Planning ahead, however, is not always possible, particularly if you are not in the country and aren't familiar with its systems.
It's funny because after two months in China we had learned its transportation system well. How to book trains, when to book trains, how long a trip would take, the different seating classes. Same with the buses. Need to get somewhere in China? No problem.
But cross an international border and all of a sudden we faced once again the unfamiliar, which takes time and effort to figure out.
Traveling on your own without a tour group means that a good part of your time is spent figuring out logistics: exchanging money, how to use the Internet, where to sleep and eat, fundamental phrases for communication, and more.
Almaty is a slice of Europe in the Central Asian steppes.
Despite its trials, we rather enjoy diving into adaptation mode and learning to swim again, since we come to know some of the basic details of life and how it compares to other places.
We also run into more everyday characters, like the heavy-set woman at the train station this morning who runs the set of luggage lockers. Subtlety was not her forte. She screamed at us from across the room as we were loading a couple lockers with our bags, well aware we don't speak Russian. She was the sort we've seen elsewhere in Almaty. Our hotel floor attendant, for example, ran her space like a gulag. She alone had the key to the single shower on the floor and our level of cleanliness was determined by her decision to show up at night.
We call these sorts, "Graduates of the Soviet School of Service."
When you're traveling for months on end, you start to revel in creature comforts. Hotel rooms, the one space in the world at that moment where you can shut yourself away, become "home" and little things like shower soap and fresh towels are items of excitement.
An outdoor cafe and a glass of beer on a warm afternoon is the height of pleasure.
A woman sells fermented horse and camel milk at the Almaty farmer's market.
A woman sells honey at the Almaty farmer's market.
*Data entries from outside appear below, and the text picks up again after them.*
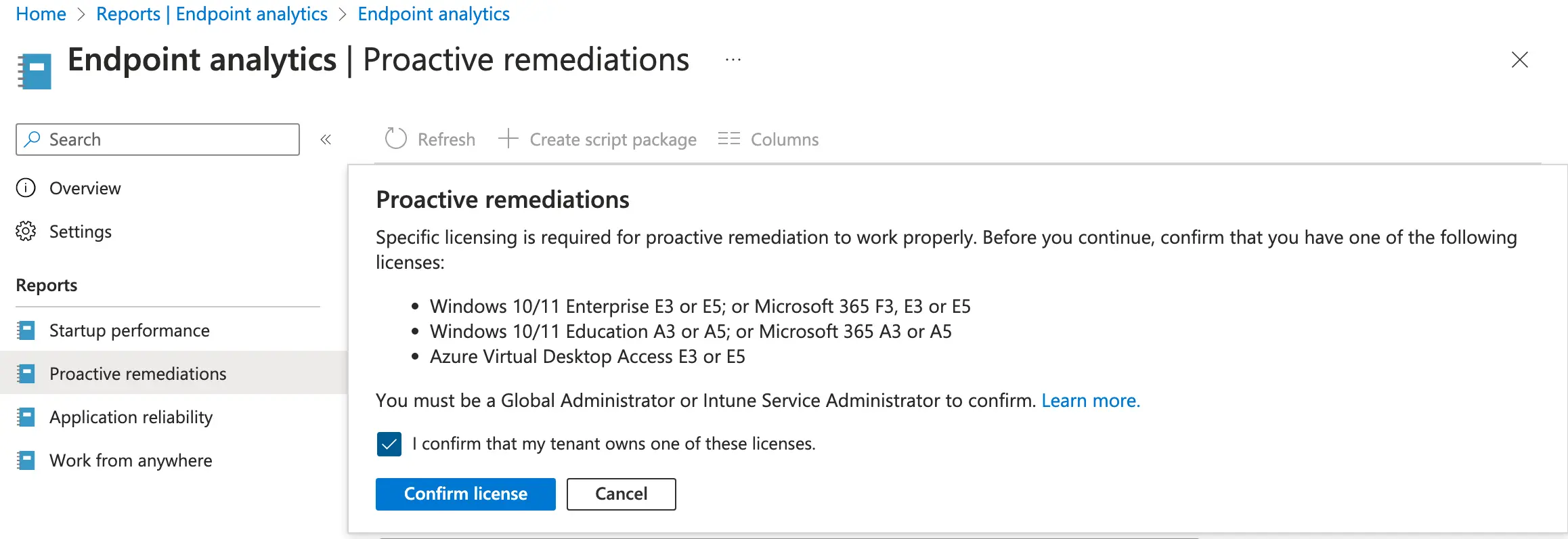
Task: Open the ellipsis more options menu
Action: point(733,60)
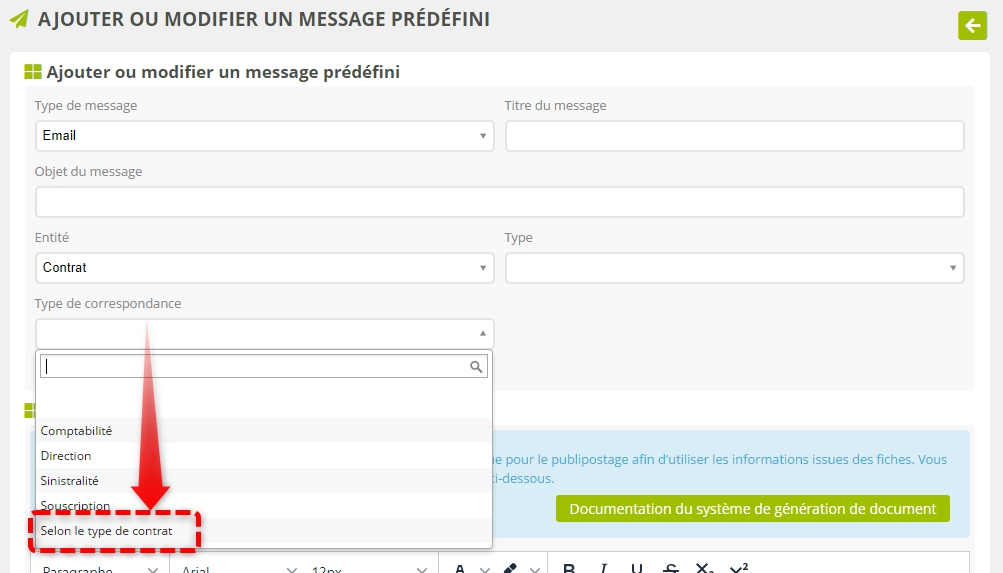The image size is (1003, 573).
Task: Open the Type de message dropdown
Action: [264, 136]
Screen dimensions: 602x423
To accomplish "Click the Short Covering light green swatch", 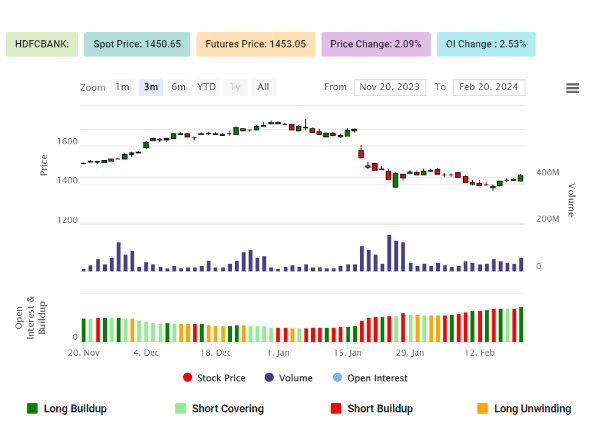I will pos(180,408).
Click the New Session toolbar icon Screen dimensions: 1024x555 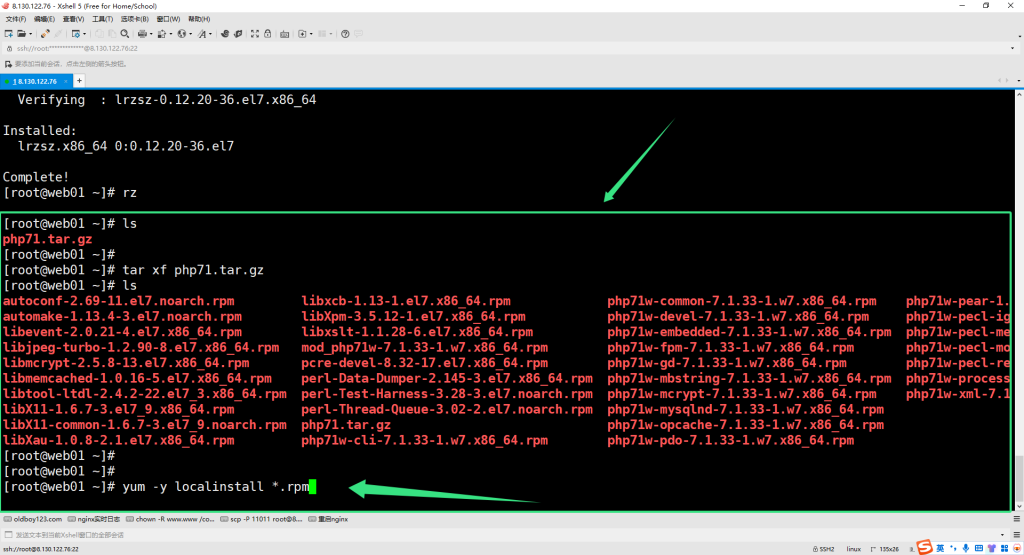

In Almaty, we discovered the baths.
Perhaps because of our restricted and unpredictable shower allowances, we were drawn to the city's bathhouse where for two hours we could lounge around naked (men and women seperated) in saunas and plunge pools or get beaten with myrtle leaves by a masseuse.
We came out of there yesterday with all the tension removed from our logistical days of hell. Knocking back a bottle of vodka finished the trick. As a matter of fact, we're headed there again before our 3 a.m. flight.
The Miracle Product
Speaking of vodka, we've come to see it as the Dr. Bronner's of Russia after the "miracle" natural soap that's touted for its many uses. Vodka here is one of the cheapest items on store shelves, cheaper even than bottled water.
So we discovered that besides a drink when needed, it can double as a cleaning agent, a disinfectant for fruits and vegetables, a gift, a mouthwash, a hand sanitizer, a degreaser, and more possibilities we are discovering every day.
As a matter of fact, we've taken to carrying around a bottle in our day pack.